Show every line of the records below that contains the word "Toggle", copying each line in full. Case counts, so match only that exact capitalization.

Rows from a dataset
=-=-=-=-=

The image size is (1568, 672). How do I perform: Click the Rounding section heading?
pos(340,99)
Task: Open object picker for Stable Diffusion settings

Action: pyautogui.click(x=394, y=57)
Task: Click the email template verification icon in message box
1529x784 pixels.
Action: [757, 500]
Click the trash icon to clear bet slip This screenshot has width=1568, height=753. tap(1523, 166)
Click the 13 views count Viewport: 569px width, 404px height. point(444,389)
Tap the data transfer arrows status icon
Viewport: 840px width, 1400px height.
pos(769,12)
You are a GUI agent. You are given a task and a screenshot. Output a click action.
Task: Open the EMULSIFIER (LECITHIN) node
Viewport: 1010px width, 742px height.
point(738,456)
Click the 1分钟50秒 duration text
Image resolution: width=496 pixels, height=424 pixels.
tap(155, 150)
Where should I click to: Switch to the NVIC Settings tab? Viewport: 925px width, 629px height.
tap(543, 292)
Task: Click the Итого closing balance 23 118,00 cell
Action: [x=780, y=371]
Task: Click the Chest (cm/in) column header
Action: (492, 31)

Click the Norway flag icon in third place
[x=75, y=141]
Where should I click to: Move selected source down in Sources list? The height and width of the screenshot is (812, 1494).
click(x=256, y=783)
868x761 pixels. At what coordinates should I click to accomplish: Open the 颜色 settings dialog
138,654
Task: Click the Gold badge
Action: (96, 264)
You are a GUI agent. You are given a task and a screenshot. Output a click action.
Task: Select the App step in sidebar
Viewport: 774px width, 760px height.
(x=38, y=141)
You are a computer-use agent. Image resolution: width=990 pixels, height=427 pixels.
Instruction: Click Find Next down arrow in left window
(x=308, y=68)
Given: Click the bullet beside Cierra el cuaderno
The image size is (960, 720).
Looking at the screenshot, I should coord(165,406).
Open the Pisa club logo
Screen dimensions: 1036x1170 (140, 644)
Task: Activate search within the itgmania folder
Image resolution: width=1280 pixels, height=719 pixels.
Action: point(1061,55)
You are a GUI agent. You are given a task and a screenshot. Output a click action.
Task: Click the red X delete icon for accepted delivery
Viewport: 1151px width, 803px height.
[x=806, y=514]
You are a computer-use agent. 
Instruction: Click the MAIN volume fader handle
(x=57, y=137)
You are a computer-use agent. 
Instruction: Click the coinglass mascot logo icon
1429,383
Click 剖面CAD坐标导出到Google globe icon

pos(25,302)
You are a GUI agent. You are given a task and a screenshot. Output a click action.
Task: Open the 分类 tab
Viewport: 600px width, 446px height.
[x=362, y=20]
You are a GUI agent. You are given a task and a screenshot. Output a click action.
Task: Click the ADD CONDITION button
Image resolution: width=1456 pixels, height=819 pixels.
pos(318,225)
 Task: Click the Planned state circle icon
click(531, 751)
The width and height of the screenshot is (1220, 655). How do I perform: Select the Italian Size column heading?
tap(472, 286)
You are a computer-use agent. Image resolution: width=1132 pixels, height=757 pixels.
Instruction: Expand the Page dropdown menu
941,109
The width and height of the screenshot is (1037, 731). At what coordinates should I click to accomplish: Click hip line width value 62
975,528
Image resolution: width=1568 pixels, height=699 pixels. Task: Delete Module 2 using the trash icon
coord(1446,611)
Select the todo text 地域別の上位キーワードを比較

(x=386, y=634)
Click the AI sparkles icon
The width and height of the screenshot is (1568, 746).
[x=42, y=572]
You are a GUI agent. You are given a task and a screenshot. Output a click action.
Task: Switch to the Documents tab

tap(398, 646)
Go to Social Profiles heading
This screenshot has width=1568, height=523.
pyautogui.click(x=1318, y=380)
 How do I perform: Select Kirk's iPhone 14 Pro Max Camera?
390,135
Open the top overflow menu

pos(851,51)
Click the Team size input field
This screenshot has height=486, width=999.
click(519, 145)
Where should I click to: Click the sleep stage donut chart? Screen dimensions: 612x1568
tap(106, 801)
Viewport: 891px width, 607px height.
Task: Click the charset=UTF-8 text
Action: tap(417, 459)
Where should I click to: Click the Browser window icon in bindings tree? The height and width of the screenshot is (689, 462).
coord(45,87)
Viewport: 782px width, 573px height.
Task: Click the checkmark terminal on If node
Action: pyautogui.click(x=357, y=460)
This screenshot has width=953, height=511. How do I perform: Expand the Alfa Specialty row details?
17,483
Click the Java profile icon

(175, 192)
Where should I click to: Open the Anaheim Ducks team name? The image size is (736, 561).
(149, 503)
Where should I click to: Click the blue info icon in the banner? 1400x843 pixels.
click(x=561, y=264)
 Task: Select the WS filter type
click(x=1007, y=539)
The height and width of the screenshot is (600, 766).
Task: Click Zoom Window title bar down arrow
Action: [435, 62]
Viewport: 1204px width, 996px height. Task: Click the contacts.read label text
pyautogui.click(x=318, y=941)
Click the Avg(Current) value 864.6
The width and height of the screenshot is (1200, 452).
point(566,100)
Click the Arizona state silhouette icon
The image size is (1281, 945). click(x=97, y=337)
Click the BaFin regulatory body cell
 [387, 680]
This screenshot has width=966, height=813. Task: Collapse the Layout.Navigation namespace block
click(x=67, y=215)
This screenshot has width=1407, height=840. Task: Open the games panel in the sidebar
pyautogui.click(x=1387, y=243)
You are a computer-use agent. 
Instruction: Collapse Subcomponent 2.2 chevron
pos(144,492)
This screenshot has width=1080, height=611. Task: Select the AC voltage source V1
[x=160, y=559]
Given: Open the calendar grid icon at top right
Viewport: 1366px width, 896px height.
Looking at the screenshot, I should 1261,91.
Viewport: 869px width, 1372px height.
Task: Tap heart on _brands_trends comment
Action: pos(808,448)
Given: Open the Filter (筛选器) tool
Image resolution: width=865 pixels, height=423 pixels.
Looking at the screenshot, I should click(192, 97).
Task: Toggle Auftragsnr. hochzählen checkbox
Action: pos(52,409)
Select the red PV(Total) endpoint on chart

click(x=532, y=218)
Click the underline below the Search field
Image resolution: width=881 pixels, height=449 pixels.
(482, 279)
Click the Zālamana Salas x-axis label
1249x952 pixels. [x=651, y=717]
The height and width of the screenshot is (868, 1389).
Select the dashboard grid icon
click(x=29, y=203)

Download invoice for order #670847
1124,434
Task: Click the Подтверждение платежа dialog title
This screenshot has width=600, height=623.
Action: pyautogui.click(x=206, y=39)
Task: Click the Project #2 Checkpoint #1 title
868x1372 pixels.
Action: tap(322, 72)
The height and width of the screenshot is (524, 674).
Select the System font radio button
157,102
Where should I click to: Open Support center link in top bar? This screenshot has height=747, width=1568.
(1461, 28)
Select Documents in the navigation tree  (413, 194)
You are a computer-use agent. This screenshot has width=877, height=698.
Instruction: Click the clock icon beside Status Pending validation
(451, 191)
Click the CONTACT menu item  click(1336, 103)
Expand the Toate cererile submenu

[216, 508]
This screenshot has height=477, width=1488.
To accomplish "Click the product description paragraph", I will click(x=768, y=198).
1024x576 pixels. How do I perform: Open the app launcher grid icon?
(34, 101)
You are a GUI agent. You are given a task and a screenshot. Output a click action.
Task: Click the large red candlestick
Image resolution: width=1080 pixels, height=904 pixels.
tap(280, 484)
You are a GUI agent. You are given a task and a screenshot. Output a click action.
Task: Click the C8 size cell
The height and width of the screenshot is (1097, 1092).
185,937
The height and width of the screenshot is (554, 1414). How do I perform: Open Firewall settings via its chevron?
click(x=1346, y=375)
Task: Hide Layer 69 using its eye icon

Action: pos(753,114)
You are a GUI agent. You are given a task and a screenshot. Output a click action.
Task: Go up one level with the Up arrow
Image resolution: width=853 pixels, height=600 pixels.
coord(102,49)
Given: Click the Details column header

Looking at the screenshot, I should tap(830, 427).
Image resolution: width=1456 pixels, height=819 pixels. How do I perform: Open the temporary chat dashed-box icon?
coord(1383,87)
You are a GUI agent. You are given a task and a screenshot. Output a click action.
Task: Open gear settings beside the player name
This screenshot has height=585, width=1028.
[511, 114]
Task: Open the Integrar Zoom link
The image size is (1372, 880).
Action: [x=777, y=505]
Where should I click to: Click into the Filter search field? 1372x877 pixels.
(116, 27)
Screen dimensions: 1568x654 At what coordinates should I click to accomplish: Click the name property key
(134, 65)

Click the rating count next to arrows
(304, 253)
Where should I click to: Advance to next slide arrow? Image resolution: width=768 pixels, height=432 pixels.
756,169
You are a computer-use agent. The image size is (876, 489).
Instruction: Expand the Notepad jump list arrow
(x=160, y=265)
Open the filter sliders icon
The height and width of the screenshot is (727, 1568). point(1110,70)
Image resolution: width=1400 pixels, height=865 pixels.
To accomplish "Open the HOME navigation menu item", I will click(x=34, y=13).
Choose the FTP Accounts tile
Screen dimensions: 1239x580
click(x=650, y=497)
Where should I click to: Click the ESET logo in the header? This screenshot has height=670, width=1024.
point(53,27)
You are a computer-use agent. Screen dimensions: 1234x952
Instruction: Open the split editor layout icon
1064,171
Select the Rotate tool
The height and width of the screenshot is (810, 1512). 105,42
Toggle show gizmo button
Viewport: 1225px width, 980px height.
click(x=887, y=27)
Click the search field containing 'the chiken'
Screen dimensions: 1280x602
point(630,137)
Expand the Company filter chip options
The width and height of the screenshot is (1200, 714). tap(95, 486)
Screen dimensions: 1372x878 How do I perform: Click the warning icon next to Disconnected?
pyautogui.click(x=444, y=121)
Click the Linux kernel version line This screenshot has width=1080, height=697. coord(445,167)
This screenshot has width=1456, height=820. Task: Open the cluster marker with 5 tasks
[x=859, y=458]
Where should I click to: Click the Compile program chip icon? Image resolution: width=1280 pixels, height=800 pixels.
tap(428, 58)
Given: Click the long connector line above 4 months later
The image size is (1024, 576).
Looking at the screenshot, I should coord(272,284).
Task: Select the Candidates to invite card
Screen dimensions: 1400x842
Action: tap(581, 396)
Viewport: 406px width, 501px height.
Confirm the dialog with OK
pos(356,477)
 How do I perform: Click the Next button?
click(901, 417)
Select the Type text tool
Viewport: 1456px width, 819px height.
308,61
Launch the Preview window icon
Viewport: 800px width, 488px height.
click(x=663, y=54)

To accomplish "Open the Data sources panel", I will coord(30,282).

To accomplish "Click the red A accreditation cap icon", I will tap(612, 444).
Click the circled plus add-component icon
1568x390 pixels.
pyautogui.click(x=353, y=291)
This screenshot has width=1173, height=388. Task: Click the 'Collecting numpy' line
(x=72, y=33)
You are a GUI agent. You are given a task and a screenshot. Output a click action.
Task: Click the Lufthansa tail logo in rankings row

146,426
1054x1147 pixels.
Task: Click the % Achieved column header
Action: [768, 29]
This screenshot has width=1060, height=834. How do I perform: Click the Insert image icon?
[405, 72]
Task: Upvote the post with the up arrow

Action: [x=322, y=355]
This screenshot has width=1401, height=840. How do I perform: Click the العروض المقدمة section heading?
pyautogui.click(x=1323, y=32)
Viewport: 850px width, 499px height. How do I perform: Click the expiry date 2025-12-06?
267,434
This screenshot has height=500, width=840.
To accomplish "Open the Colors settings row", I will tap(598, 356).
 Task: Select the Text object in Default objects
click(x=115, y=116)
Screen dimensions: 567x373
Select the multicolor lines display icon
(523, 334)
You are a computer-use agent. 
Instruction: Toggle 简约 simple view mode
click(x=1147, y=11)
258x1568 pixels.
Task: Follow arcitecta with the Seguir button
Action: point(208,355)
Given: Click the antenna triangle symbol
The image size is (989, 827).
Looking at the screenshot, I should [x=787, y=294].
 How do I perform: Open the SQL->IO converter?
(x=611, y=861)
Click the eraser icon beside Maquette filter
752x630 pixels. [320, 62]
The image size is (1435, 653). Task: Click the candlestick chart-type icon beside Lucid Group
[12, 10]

=-=-=-=-=

### SOLUTION TO THIS TASK
Task: Toggle Auftragsnr. hochzählen checkbox
Toggle show gizmo button
Instruction: Toggle 简约 simple view mode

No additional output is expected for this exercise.